## DOCUMENT PASSAGE
---

Straw Production and Grain Yield Relationships in Winter Wheat

Authors: Edwin Donaldson, former WSU wheat breeder, * William Schillinger, dryland research agronomist, WSU, Lind; and Steve Dofing, former WSU extension agronomist. *Corresponding author phone 509-659-0355 and e-mail (schillw@wsu.edu).

Common Abbreviations: D- sowing date; HI - harvest index; HPU - heads per unit area; HRWW - hard red winter wheat; KPH - kernels per head, R - sowing rate; SWWW - soft white winter wheat; KW - kernel weight; V - variety.

ABSTRACT

Winter wheat (Triticum aestivum L.) - fallow is the predominant cropping system in low-precipitation (less than 10 inches annual) regions of the inland Pacific Northwest (PNW) of the USA. Wind erosion is a recurrent problem when crop residue, the main source of soil protection, is lacking. Management options that optimize both grain yield and straw production are needed. A 3-year field study was conducted to determine sowing rate and sowing date effects on straw and grain yield, and grain yield components, of winter wheat varieties with semidwarf, standard height, or tall growth habit. Four winter wheat varieties were evaluated at three sowing rates (20, 40, and 60 lb/acre) and three sowing dates in August, September, and October. The greatest effect of sowing date was on straw production. Straw biomass from mid-August sowing averaged 2.99 ton/acre compared with 2.08 and 1.24 ton/acre from mid-September and mid-October sowing, respectively. Grain yield was highest for mid-August sowing during two years and lowest for mid-October sowing all years. Averaged across years, the semidwarf variety produced the highest grain yield on all sowing dates and was equal to the standard height and tall varieties for straw production. Path coefficient analysis showed that variation in grain yield was due primarily to differences in heads per unit area (HPU) and kernels per head (KPH). Late sowing resulted in a large reduction in HPU and, therefore, grain yield. For cropland susceptible to wind erosion in east-central Washington, early sowing results in increased wheat straw production and generally higher grain yield compared with mid to late sowing dates.

---

## DATA LINES
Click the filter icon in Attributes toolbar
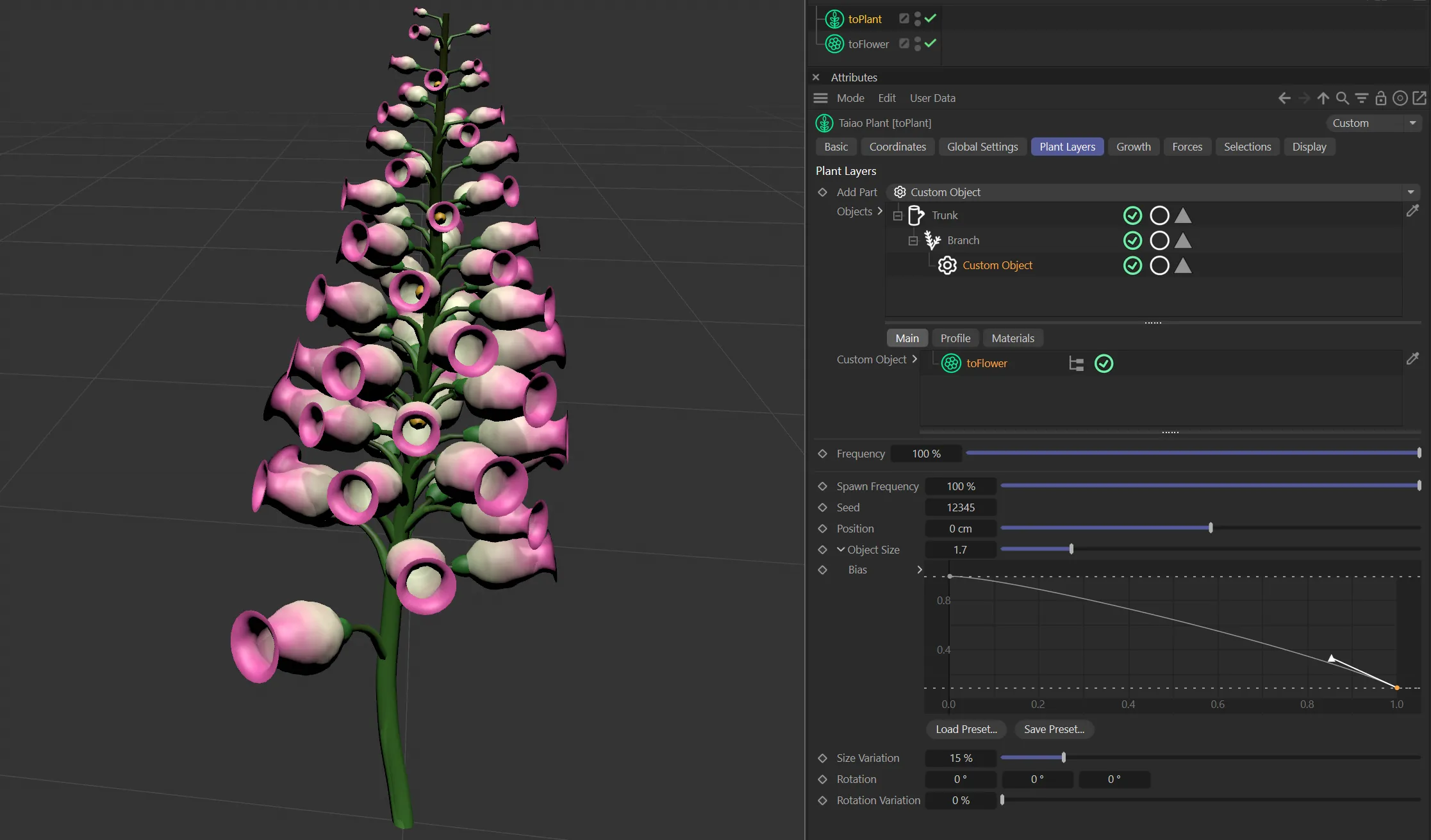 tap(1361, 98)

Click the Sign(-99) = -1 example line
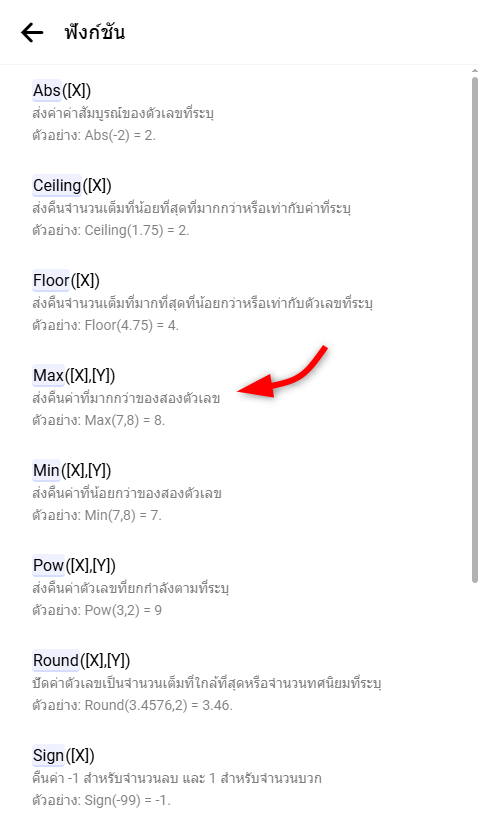click(x=101, y=800)
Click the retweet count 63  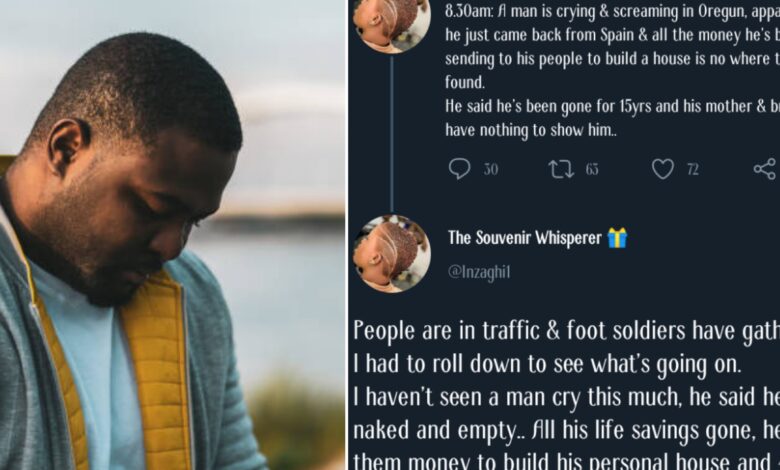(x=592, y=170)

---

## TASKS TO COMPLETE
1. Please set down, word for word, the portion of the winter wheat passage that begins at the words "Straw Production and Grain" and stops after "V - variety.".
2. Render this sentence from the winter wheat passage in Spanish: "The greatest effect of sowing date was on straw production."

## PROBLEM SOLUTIONS
1.
Straw Production and Grain Yield Relationships in Winter Wheat

Authors: Edwin Donaldson, former WSU wheat breeder, * William Schillinger, dryland research agronomist, WSU, Lind; and Steve Dofing, former WSU extension agronomist. *Corresponding author phone 509-659-0355 and e-mail (schillw@wsu.edu).

Common Abbreviations: D- sowing date; HI - harvest index; HPU - heads per unit area; HRWW - hard red winter wheat; KPH - kernels per head, R - sowing rate; SWWW - soft white winter wheat; KW - kernel weight; V - variety.

2. El mayor efecto de la fecha de siembra fue sobre la producción de paja.